These aren’t the droids you’re looking for – unless you’re in the market for a open source NFV/SDN-based mobile core reference solution. US telco Sprint has launched the imaginatively named C3PO (clean CUPS core for packet optimization – and that’s CUPS as in control and user plane separation). The telco describes it as an open source NFV/SDN-based mobile core reference solution designed to significantly improve performance of the network core by providing a clean, streamlined, high-performance data plane for the packet core.

“C3PO revolutionises the network core and it’s part of our expanded toolbox of solutions to meet the coming wave of data in the years ahead,” said Günther Ottendorfer, Chief Operating Officer for Technology at Sprint. “C3PO is an important part of our NFV and SDN initiative, enabling Sprint to adapt more quickly to market demands and scale new services more efficiently and cost-effectively.”

It what must come as something of a surprise to little R2D2, it transpires that C3PO uses standard high-volume server hardware to streamline mobile core architecture by collapsing multiple components into as few network nodes as possible. And we thought old Goldenrod was a humble protocol droid…

Sprint says that in lab tests conducted on Dell EMC rack scale infrastructure with compute sleds running dual socket 14 core Intel Xeon processors, it achieved 1.63 Mpps (million packets per second) throughput. The C3PO configuration also demonstrated high efficiency by utilising just seven processor cores – with one packet processing core and six processor cores supporting other tasks such as control plane, statistics, load balancer, operating system and other operations – for 500,000 subscribers using a typical Sprint traffic model. A similar C3PO configuration achieved 2.2Mpps with a similar traffic model for 50,000 subscribers.

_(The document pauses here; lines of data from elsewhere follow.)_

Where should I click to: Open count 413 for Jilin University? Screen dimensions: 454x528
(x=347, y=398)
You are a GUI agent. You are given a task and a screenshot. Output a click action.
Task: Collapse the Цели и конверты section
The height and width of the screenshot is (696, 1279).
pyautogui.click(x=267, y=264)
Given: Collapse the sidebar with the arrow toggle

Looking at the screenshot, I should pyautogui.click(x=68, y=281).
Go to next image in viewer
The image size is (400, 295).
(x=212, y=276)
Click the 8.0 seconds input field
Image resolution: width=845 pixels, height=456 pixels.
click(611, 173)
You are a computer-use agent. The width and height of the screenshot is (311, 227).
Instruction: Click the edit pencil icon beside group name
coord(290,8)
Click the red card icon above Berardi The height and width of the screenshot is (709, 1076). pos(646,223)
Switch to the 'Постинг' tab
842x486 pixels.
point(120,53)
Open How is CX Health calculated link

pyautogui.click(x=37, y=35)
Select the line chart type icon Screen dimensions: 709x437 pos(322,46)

“C3PO makes traditional mobility architectures and software designs more streamlined, efficient and scalable,” said Ron Marquardt, VP of Technology at Sprint. “By combining Sprint’s real-world operator knowledge with Intel’s research on optimizing software for standard high-volume servers, we’ve developed a single solution that provides seven functions previously located within separate physical elements.”

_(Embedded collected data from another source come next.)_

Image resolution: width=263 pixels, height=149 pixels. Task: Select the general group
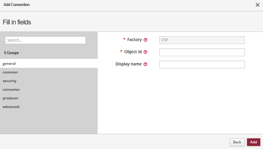pos(9,63)
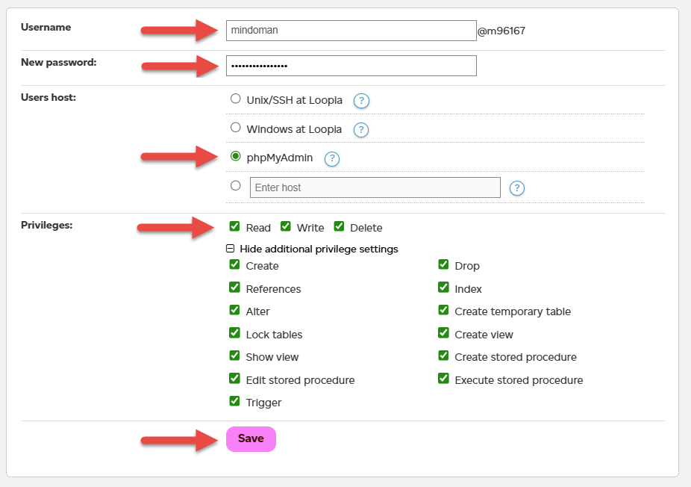
Task: Select Unix/SSH at Loopia radio button
Action: pos(236,99)
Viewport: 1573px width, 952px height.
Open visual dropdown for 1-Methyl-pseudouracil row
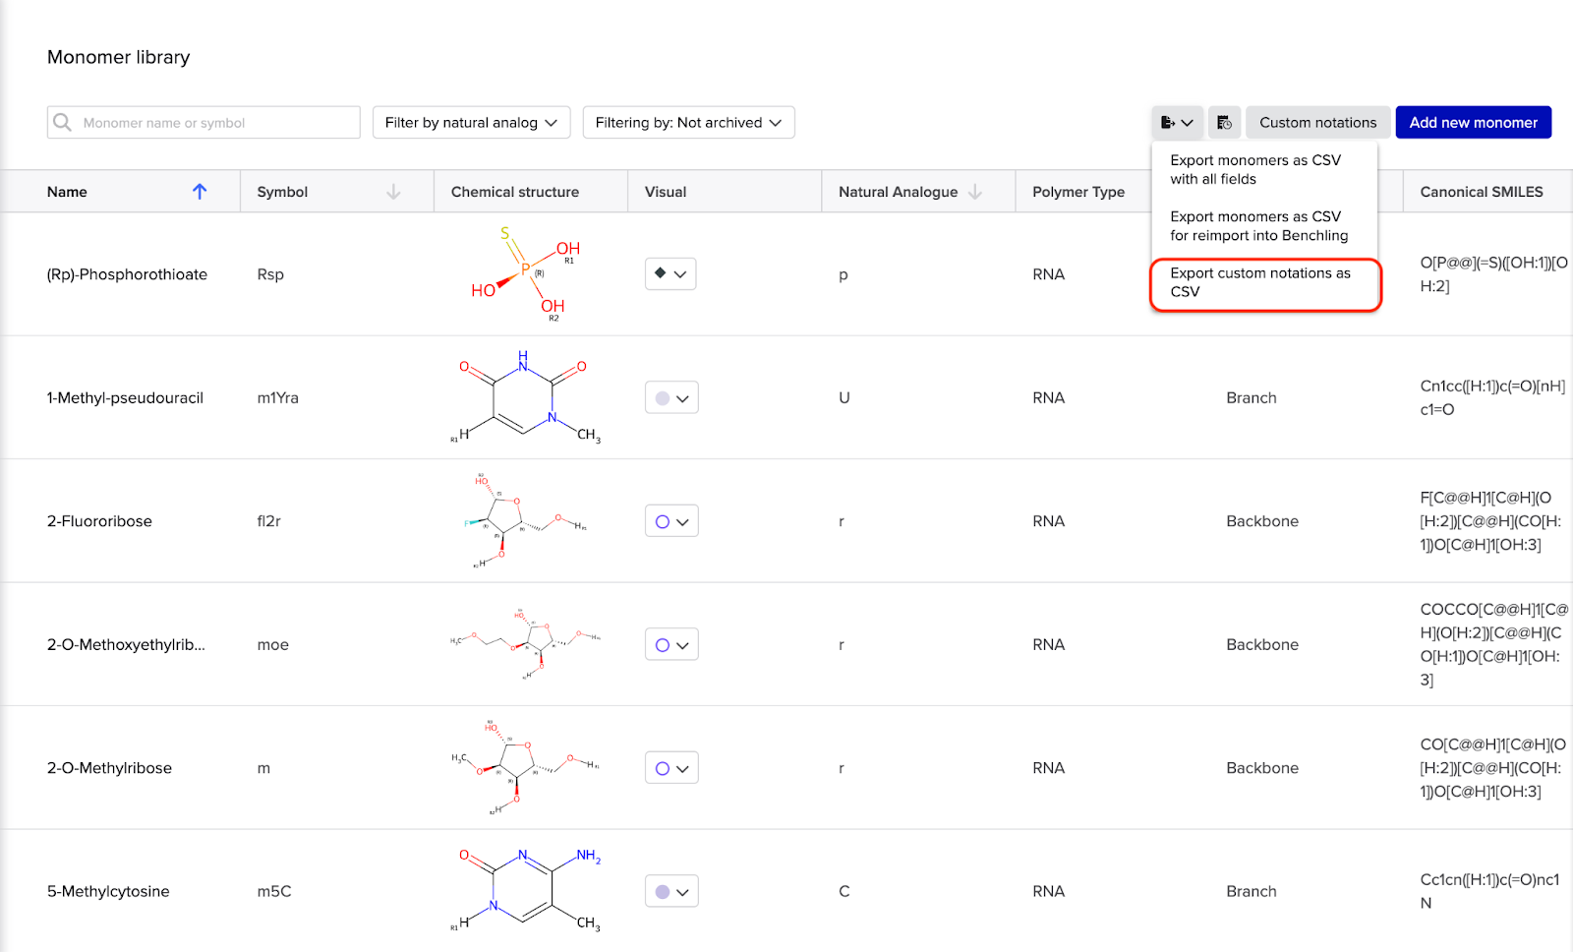[x=671, y=398]
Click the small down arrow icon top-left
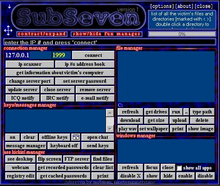Image resolution: width=220 pixels, height=186 pixels. [9, 6]
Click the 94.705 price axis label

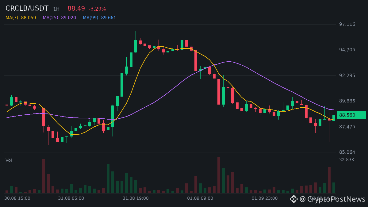[347, 50]
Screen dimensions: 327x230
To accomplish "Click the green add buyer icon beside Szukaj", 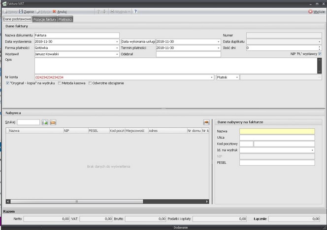I will (x=45, y=122).
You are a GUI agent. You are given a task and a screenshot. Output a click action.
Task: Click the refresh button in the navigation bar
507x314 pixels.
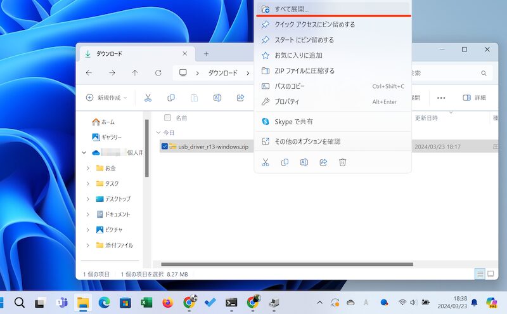point(158,73)
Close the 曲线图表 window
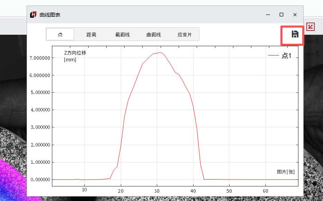Image resolution: width=323 pixels, height=201 pixels. coord(295,15)
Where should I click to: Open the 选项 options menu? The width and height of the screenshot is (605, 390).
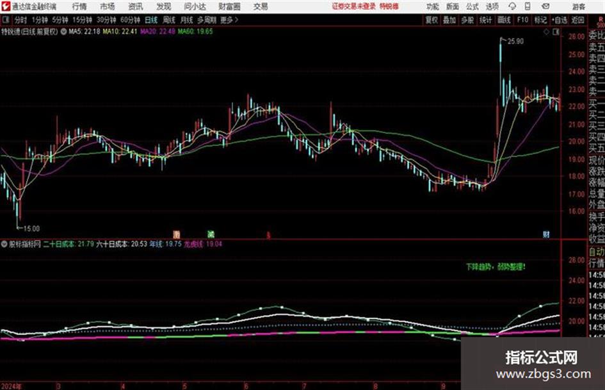492,6
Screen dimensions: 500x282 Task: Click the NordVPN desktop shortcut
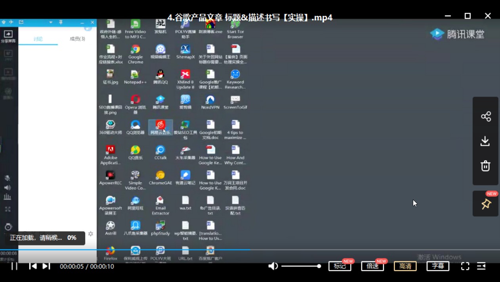click(x=210, y=102)
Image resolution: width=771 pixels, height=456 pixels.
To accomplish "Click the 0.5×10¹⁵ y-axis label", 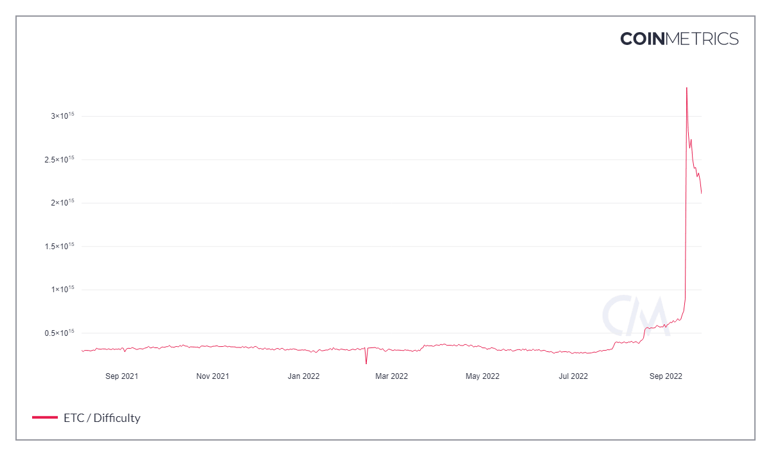I will (60, 333).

The solution is the result of four years of collaboration between Intel Labs and Sprint on a joint research effort to develop optimal DPDK-based data plane nodes and disaggregated evolved packet core architectures, as well as a platform for further 5G core infrastructure research. It addresses bottlenecks in mobile core packet performance by separating and independently scaling the data plane and control plane.

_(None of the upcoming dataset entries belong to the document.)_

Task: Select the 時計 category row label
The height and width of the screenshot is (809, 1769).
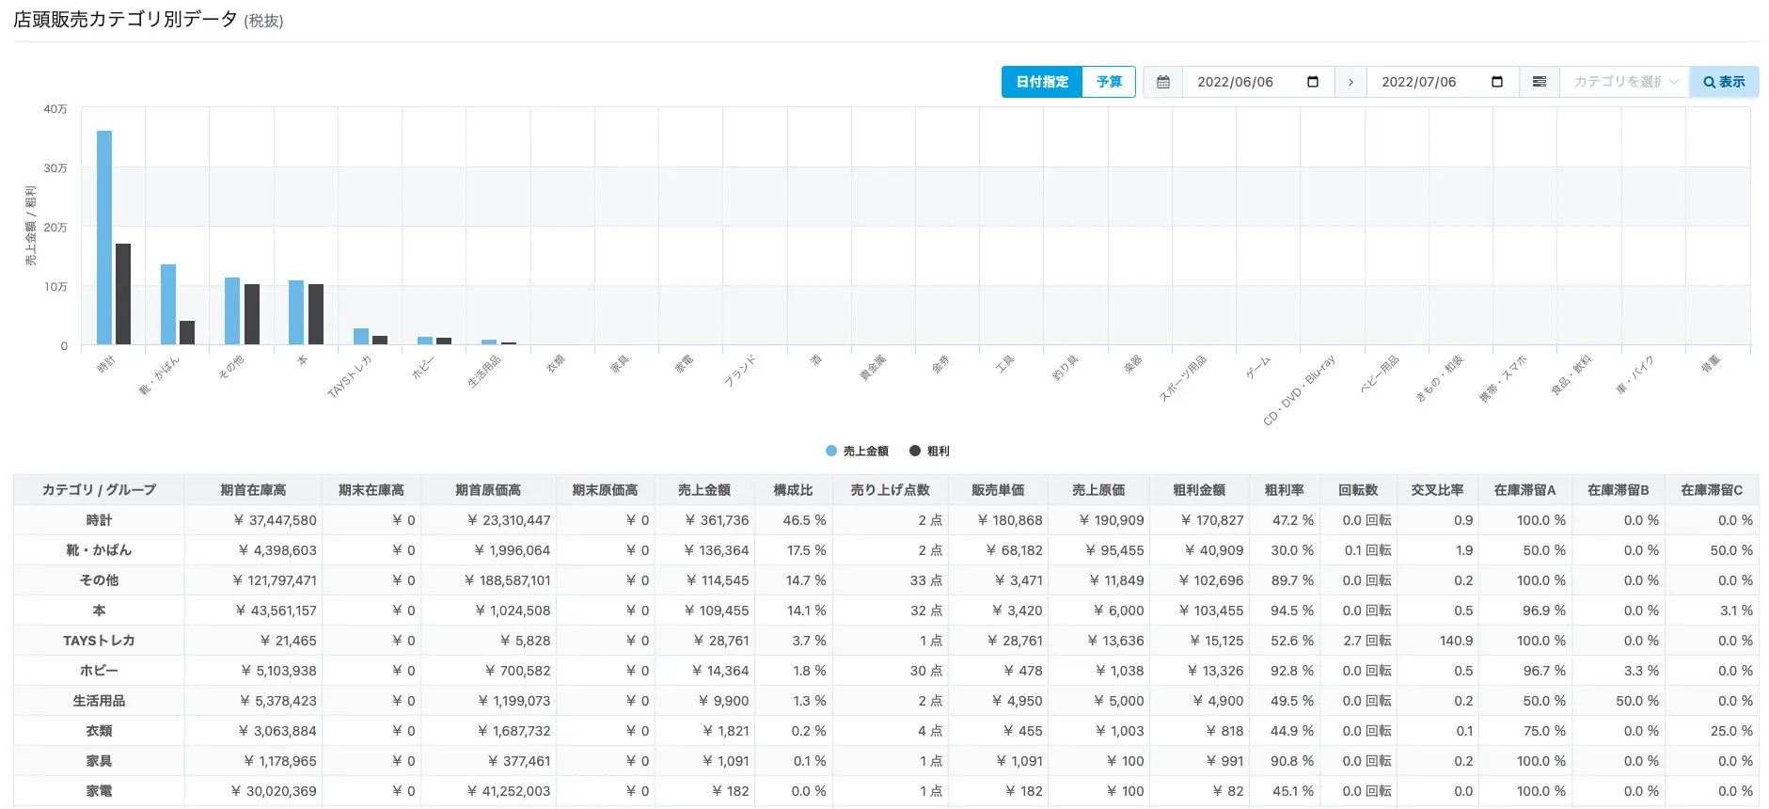Action: 99,520
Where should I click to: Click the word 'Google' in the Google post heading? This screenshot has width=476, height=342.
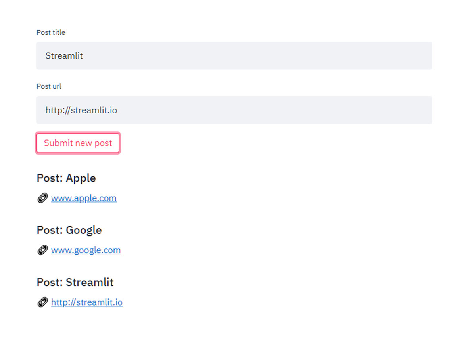pos(84,230)
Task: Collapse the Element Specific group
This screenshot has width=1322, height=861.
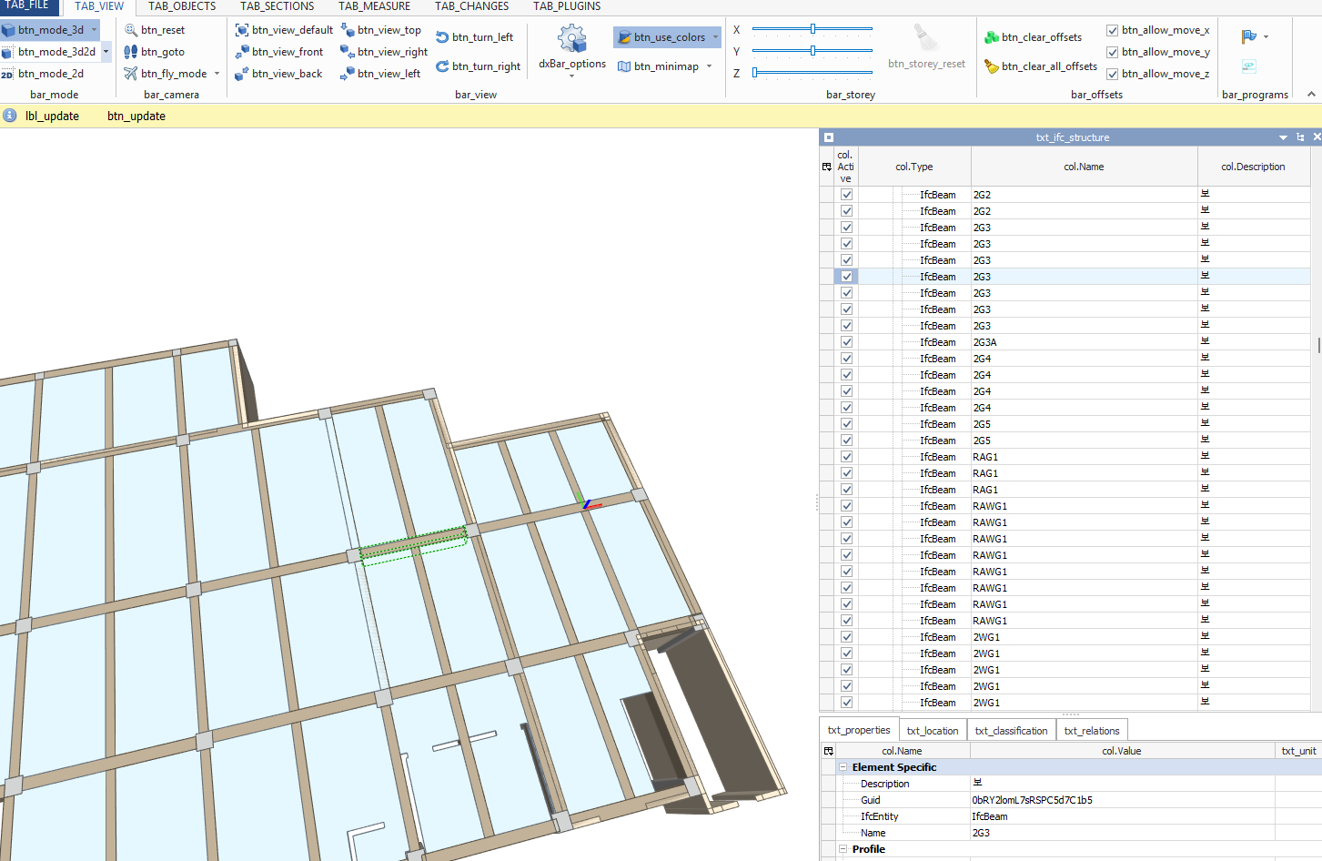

C3PO is designed to be used by global operators and other third-parties as a reference for commercial applications. Intel Labs technologists built the next generation core control plane and data plane virtualized EPC applications, and Sprint developed the SDN controller enhancements. The EPC application code from Intel is available via the CORD project in ON.Lab, and the SDN plug-ins from Sprint are available via OpenDaylight.